2 min de lecture Affaires

Comment les enquêteurs ont relié les Balkany aux villas de Saint-Martin et Marrakech

Le couple Balkany nie posséder deux villas, à Saint-Martin et Marrakech. Les derniers éléments de l'enquête révélés par "Libération" laissent apparaître un important faisceau d'indices.

Patrick et Isabelle Balkany en novembre 2014
Patrick et Isabelle Balkany en novembre 2014 Crédit : AFP
Benjamin Hue
Benjamin Hue
Journaliste RTL

Mis en examen pour corruption passive et blanchiment de fraude fiscale, Patrick Balkany pourrait voir son immunité parlementaire levée dans les prochains jours par l'Assemblée nationale. Le député-maire UMP de Levallois est soupçonné d'être, avec son épouse Isabelle, première adjointe à la mairie de Levallois, le véritable propriétaire de deux villas situées à Saint-Martin, aux Antilles, et à Marrakech, au Maroc. Le tout, à l'insu du fisc français. Après avoir nié pendant plusieurs années, Isabelle Balkany a finalement reconnu le 22 mai dernier devant les enquêteurs de la Direction centrale de la police judiciaire de Nanterre être la propriétaire de la villa antillaise depuis 1997. Dans son édition du 24 février, Libération révèle comment les enquêteurs ont obtenu ces aveux et les derniers éléments troublants quant à l'identité des propriétaires de la résidence marocaine.
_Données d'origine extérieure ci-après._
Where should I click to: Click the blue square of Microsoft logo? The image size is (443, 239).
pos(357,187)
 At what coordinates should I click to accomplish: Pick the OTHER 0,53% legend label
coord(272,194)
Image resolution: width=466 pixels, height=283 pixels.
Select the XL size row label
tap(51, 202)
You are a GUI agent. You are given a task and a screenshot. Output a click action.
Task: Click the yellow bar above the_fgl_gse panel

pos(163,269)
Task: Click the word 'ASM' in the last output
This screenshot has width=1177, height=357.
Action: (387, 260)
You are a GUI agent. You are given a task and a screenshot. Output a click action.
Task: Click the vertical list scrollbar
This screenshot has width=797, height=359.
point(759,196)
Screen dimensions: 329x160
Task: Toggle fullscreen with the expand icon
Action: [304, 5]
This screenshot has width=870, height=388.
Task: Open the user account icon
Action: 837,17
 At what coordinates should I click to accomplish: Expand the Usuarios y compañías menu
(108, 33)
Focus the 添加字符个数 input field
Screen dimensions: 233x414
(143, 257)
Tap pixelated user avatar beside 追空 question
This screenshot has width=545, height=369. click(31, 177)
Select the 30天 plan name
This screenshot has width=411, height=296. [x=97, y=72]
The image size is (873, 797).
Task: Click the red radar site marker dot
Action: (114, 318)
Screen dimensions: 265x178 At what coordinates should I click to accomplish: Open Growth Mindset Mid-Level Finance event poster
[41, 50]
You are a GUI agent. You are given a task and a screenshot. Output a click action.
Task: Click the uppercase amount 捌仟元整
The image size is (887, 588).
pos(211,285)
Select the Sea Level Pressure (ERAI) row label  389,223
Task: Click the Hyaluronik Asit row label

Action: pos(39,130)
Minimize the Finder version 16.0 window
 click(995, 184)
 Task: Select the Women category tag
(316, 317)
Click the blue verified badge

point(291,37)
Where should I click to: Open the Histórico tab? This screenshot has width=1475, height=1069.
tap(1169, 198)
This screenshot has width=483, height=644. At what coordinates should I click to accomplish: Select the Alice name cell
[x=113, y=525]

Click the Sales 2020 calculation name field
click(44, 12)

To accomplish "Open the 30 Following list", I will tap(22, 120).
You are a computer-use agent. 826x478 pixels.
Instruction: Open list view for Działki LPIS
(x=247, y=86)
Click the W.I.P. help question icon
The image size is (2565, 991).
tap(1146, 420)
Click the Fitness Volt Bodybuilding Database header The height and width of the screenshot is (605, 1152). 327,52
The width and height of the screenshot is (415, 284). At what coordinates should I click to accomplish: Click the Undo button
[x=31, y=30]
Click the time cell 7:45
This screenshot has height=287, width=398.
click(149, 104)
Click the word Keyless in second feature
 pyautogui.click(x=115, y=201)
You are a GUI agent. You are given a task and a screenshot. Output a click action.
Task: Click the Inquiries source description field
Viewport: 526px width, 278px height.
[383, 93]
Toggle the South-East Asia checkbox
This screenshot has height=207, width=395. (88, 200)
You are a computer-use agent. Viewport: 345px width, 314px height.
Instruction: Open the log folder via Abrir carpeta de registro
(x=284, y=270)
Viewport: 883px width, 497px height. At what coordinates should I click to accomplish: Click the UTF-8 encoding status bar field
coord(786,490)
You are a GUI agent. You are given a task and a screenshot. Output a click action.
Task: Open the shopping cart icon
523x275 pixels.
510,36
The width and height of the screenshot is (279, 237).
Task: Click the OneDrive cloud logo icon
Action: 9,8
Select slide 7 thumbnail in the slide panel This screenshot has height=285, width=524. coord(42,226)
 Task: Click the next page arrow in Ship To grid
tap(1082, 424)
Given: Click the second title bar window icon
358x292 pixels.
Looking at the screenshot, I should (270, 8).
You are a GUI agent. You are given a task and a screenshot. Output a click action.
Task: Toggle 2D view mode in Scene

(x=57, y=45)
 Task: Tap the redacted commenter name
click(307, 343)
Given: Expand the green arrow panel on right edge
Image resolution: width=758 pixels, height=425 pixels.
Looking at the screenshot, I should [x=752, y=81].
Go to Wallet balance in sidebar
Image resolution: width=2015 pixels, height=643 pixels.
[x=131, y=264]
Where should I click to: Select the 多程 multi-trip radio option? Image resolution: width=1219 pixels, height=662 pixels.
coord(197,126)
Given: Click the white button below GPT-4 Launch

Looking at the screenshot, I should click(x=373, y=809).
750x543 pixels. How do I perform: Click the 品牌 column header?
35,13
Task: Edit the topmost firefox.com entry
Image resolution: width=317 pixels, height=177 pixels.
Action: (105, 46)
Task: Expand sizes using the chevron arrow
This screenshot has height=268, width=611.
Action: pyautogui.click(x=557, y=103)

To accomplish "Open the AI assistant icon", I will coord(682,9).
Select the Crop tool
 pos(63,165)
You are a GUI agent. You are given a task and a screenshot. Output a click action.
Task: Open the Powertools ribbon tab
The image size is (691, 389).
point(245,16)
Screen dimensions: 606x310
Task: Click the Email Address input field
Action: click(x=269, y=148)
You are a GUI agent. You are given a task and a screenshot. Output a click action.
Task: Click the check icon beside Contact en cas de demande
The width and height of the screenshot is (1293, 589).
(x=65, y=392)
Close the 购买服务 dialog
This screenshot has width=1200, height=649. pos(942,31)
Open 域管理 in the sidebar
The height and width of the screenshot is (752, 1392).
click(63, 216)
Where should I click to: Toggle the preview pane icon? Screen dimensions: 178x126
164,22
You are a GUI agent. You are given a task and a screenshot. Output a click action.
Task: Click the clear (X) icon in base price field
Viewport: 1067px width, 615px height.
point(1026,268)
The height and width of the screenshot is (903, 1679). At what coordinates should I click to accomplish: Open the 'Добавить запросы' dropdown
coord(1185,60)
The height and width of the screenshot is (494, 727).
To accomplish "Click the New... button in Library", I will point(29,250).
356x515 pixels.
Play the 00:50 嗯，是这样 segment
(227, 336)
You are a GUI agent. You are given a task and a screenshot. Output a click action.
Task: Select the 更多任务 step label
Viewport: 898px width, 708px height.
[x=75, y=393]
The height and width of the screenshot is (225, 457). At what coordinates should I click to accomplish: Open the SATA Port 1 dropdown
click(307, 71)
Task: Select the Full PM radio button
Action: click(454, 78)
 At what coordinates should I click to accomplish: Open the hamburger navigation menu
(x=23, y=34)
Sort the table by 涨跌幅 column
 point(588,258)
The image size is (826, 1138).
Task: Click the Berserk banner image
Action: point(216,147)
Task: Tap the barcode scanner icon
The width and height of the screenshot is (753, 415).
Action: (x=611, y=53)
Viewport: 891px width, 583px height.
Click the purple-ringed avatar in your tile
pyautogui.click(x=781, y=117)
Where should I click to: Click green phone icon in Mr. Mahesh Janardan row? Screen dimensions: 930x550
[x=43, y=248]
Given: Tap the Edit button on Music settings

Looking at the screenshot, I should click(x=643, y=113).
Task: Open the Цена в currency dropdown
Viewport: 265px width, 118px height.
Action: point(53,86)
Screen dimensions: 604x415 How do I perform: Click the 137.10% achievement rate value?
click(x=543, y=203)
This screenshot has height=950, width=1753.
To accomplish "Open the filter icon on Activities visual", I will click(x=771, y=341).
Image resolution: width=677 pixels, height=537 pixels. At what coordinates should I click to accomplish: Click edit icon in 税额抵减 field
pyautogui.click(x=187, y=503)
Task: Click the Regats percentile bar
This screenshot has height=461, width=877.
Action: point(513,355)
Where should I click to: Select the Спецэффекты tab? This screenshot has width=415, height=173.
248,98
Comment Isabelle Balkany a avoué pour Saint-Martin

L'élue des Hauts-de-Seine assure n'être qu'une simple locataire de la villa de Saint-Martin, occupée par le couple depuis 1995 et la défaite de Patrick aux municipales. Malgré de nombreux indices convergents, elle nie en bloc devant les enquêteurs. "Le contrat multirisque habitation au nom de Patrick Balkany ? "Je ne reconnais pas la signature de mon mari". Les trois employés de la maison rémunérés directement par eux ? "L'Urssaf s'est trompée". Un livre dédicacé par Nicolas Sarkozy ? "On a oublié ce livre lors de nos vacances", écrit ainsi Libération. L'épouse du maire de Levallois n'explique pas non plus l'adresse mail "patrick.balkany@wanadoo.fr à laquelle renvoie le propriétaire officiel de la villa. Il faudra finalement une note du service anti-blanchiment de Bercy pour qu'elle consente à passer aux aveux.

Pourquoi les enquêteurs sont convaincus pour Marrakech

L'enquête vise également l'acquisition d'une villa à Marrakech. Isabelle Balkany nie toujours être propriétaire de la résidence, officiellement détenue par une société offshore panaméenne. Mais Tracfin soupçonne Jean-Pierre Aubry, bras-droit des Balkany à Levallois, d'être l'ayant-droit de la propriété. Dans le même temps, ils obtiennent le témoignage d'une société suisse soupçonnant Aubry de ne pas être le véritable propriétaire de la villa. Un livreur de meubles affirme aussi avoir entendu dire que "le client était Balkany". Au printemps 2013, le faisceau d'indices se renforce à la faveur de l'écoute d'une discussion téléphonique entre Isabelle Balkany et une amie. "Viens au moins une semaine à Marrakech", propose-t-elle. "Ok chérie, mais ça commence à devenir un peu honteux", lui répond son amie. "Honteux de quoi ?", demande Balkany. "De venir chez toi", précise l'amie. L'accumulation "d'achats de mobilier, de décoration et de dépenses alimentaires [qui] pourrait supposer que M. et Mme Balkany disposent de la jouissance véritable et effective de la villa" achève de convaincre Tracfin.